RAG: Retrieval-Augmented Generation as an Agentic Pattern

🔍 Phase 3 · Embeddings & RAG on VectorizeIntermediate~4 min read
Recommended prerequisite:#24 Retrieval Strategies: Hybrid Search, Reranking & HyDE

Retrieval-augmented generation is the first of the three core agentic AI patterns -- the discipline of feeding a model the specific knowledge it needs at inference time, rather than hoping that knowledge survived pretraining. RAG is cited as a required pattern alongside tool use and memory in roles like the RPM Interactive AI Product Engineer Contract. This article is the entry point: the loop, when to reach for it, when not to, and where to dive deeper inside this knowledge base.

Why this is an agentic pattern

A pure LLM call is closed-world: it can only answer from weights frozen at pretraining time. That is fine for "rephrase this paragraph" and useless for "what does our internal runbook say about a corrupted Postgres replica". RAG turns the model into an open-world agent by giving it a retrieval step before generation -- the agent now has a way to consult sources the way a human engineer would consult a wiki, a codebase, or a spec.

Three things make RAG agentic rather than just "search + LLM":

  1. The query is generated, not typed. The model rewrites the user's question into one or more retrieval queries. That rewrite is a decision the agent makes.
  2. Retrieval is a tool, not a pipeline stage. A capable agent retrieves more than once -- it reads, decides whether the result is enough, and may retrieve again with a refined query. This is the bridge into advanced-rag (agentic / multi-hop / self-correcting RAG).
  3. The grounded answer is auditable. Because retrieval is explicit, every claim can be traced back to a source chunk -- the foundation for evals, citations, and hallucination detection.

The core loop

The minimum viable RAG loop is four steps:

python
# 1. Index (offline, one-time per document)
chunks = chunk(document)
vectors = embed(chunks)
vector_store.upsert(zip(chunks, vectors))

# 2. Retrieve (per query)
query_vec = embed(user_query)
hits = vector_store.search(query_vec, k=5)

# 3. Augment
prompt = f"""Answer using ONLY the sources below.
Sources:
{format_chunks(hits)}

Question: {user_query}"""

# 4. Generate
answer = llm(prompt)

Every production RAG system is a variation on this loop.
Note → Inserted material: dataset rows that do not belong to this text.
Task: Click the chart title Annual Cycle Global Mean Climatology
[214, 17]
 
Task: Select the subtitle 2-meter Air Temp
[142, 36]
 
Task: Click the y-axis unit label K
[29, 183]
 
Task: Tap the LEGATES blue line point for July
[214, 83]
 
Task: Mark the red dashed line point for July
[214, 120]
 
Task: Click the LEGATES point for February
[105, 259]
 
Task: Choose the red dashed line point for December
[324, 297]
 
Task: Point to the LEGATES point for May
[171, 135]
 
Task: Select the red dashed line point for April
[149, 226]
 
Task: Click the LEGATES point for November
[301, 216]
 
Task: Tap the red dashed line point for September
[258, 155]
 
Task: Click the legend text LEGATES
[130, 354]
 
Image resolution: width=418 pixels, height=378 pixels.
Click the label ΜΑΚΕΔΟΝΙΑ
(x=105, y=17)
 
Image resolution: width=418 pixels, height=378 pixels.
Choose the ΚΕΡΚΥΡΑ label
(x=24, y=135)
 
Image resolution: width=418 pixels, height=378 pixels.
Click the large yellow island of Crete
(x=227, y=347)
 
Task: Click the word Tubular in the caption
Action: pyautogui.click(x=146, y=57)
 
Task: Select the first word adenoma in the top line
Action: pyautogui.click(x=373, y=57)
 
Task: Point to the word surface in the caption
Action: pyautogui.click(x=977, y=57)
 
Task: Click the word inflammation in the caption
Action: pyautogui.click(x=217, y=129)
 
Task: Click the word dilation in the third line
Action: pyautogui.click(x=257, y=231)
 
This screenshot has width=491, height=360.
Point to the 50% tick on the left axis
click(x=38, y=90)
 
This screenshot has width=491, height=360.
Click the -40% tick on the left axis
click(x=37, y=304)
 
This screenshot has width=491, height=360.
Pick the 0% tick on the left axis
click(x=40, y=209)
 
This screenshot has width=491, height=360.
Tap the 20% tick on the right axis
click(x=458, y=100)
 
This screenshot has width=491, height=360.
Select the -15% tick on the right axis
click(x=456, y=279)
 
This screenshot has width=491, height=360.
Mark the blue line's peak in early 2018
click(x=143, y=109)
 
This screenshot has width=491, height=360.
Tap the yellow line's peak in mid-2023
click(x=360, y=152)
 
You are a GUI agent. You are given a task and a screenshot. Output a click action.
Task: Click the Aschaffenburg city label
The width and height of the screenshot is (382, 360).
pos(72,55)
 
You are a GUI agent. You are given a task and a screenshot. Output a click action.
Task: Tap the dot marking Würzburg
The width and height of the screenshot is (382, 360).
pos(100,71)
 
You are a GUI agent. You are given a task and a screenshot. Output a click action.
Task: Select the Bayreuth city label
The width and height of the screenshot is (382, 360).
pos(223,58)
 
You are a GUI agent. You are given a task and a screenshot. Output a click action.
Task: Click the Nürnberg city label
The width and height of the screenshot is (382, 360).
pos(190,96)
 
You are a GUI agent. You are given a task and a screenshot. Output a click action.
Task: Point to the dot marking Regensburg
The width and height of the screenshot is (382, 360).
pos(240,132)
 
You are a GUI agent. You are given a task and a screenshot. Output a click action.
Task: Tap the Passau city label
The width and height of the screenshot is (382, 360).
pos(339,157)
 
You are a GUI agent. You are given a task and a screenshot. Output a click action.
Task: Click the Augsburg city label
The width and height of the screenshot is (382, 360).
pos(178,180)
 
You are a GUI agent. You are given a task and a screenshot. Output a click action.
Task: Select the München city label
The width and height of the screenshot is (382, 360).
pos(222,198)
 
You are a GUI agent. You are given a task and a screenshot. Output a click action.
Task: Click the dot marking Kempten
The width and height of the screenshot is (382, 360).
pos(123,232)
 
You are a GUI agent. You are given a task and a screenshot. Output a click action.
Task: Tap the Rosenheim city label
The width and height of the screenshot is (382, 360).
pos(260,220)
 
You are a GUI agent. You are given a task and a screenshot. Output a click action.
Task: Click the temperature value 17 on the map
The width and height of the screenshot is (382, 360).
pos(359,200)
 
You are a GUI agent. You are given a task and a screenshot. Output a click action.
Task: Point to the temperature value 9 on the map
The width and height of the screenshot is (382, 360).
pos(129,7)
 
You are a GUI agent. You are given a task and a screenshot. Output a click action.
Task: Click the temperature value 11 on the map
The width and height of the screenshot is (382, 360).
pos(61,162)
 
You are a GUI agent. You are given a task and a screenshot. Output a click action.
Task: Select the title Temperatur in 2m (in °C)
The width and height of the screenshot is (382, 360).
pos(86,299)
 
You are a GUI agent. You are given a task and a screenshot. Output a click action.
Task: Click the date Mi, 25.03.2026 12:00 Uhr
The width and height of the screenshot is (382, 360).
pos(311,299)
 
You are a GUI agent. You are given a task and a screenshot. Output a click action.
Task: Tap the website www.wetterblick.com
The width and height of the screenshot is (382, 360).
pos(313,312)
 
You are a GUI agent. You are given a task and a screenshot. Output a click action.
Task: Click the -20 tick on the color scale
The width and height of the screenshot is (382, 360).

The interesting engineering lives in the parameters: how you chunk, which embedding model you pick, how many k you retrieve, how you rerank, and how you compose the final prompt. Each of those is its own article in the RAG & Retrieval section below.

When to add it (and when not to)

Reach for RAG when:

  • The answer depends on data that is private, recent, or too large to fit in the context window (internal docs, customer records, last week's news, a 50k-file codebase).
  • You need citations -- regulators, lawyers, and security reviewers all want to see which document a claim came from.
  • The knowledge changes faster than you can fine-tune (most enterprise knowledge fits this).

Do not reach for RAG when:

  • The question is reasoning over input the user already pasted -- you have the context, retrieval adds noise.
  • You only need style, format, or tone shaping -- that is a prompt engineering problem, not a retrieval one.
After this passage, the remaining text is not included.